So, it's about time for a "shoot from the hip" post from me. Why the heck not.
I'm in the middle of writing an essay on St. Therese and the Little Way. I've told the story several times within my Carmelite community about how I was never really a fan of St. Therese before entering Carmel, and when I first approached the community, I figured I should see what all the fuss was about, and actually read Story of a Soul. I read it, and was duly unimpressed. What I saw was a perfect little girl from a perfect family who loved Jesus perfectly and then she died. It took me a few years to really understand her life, and to comprehend that she actually has a lot to say to people of this generation who deal with things like abandonment wounds, depression, and anxiety. I realized she is not at all a bit of pious fluff, despite the popular images of her with her roses and gentle smile and her beautiful, fresh face.
But this Spring, she ripped into me. Her Little Way hits like Marine Corps boot camp. Forget picking up pins for the love of God. She is after taking one's whole life and throwing it with wreckless abandon into the arms of the Merciful God -- whom she knew with every fiber of her being was true and real, but whom she often experienced as sleeping, and whom she could not feel at all for the last stretch of her life as she died a miserable death from tuberculosis. She had delighted in heaven all her life, and when she came to her end, she wasn't even sure heaven would be there -- perhaps it was all going to be a black void on the other side. She was happy to sit at the table with the atheists, not as one of them, but to understand how some people might actually not believe there is a God; and to "share their bread" so that they could come to believe. She was incredibly brave. When she struggled to feel her faith, she wrote out the Creed in her own blood and kept the copy on her heart. She loved God and neighbor palpably to the end, but she could not feel faith. It was like God surrounded her so profoundly that she had no sense of faith, like not being able to taste your tongue.
Her physical suffering was horrendous, and the treatments, such as mercury, were almost worse than the illness. That alone was enough to drive her nearly mad. She struggled with suicidal thoughts and advised the Sisters in the future to keep medicines away from suffering patients, because the temptation to end it all was quite strong. And in the midst of all this, she wrote about her Little Way.

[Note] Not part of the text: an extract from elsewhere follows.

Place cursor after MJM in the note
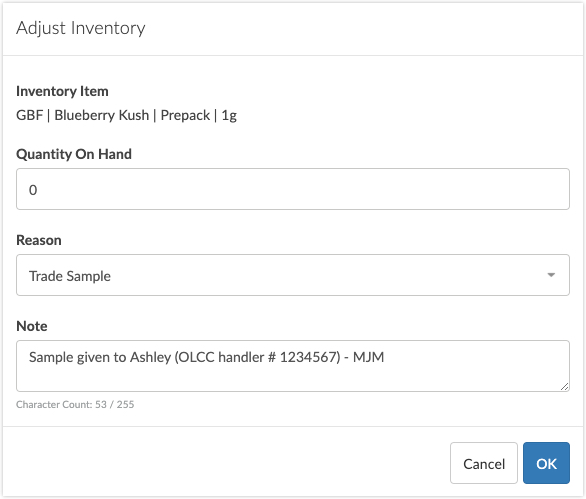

And no, it isn't about picking up pins for the love of God because you are too inept to do anything else. (No Holy Spirit for you!) Ultimately it is about embracing your poverty, your littleness, your vulnerability. Not trying to fix it, not trying to be an ascetic super hero, not trying to be impressive for God, but to embrace that you are a little nothing. But here's the key that I'm talking about in my paper: Therese knew that because God revealed it to her. And here's how that hits me. God did not come and say "Therese, you are a little nothing." He came and said, Therese, here I am, and I am yours. And she corresponded to this grace, and saw herself as she actually is. God's magnificence revealed to her her vulnerability, her need. And therefore, she felt absolutely no drive to stop being small. In fact, it was her whole identity, because it was her correspondence to God's Almighty power.
What she received by a special grace, she teaches the rest of us to embrace by faith.
So when I feel my vulnerability: my trauma, the way people I have loved have left me, they way I feel my powerlessness to change situations that cannot be changed, my material needs, my emotional needs, my relational needs, my own volitility, my own realities in a thousand ways -- Therese says, yes, love that. Delight to see yourself just like that. And know that God loves you just like that. It's not that he wants us to suffer or be exploited or stuck. But just as we are -- just as we are -- that's how He loves us. And that's how He bids us come to Him. That's how He embraces us.
In Therese's day, people were under the pressure of Jansenism. It really isn't so much different today, in many quarters. Try really hard to be good for God, to prove your love, to prove your worthiness, to prove your repentance, to prove yourself to God. Trytrytrytrytrytry. For Therese, cooperating with grace means surrendering, abandoning the whole thing to the Father and trusting that He wants nothing more than to love His little one.
The little one, dying a painful, horrid death with no spiritual feelings in her at all. So little. United to Christ. And fruitful beyond measure in her death for the conversion of souls and poured out graces.
So in my ripped open state, I'm hearing the call of faith to fling myself trustingly into the waiting arms of the Father. With trust and gratitude. With the pure expectation of finding Him and being immersed in His love.
It's not a matter of first decision, or even the thousandth decision to trust Him. It's the decision to do give all, every moment, holding nothing back, with confidence that he's given me vulnerability. He's not given me perfect healing, perfect mental health, perfect relationships, perfect composure, peace, trust, or serenity. I'm a mess; a little nothing, and Therese says, "believe that is exactly who God loves. And run to Him."
One of my fellow Carmelites who also had some frustration with Therese once commented, "This is just the gospel. She didn't discover something new!" That's true enough, in a way. But all I can say is there comes a moment when God calls YOU to an act of total abandonment through a young French woman who taps you on the shoulder, and then it just hits different. It's not new; it's personal.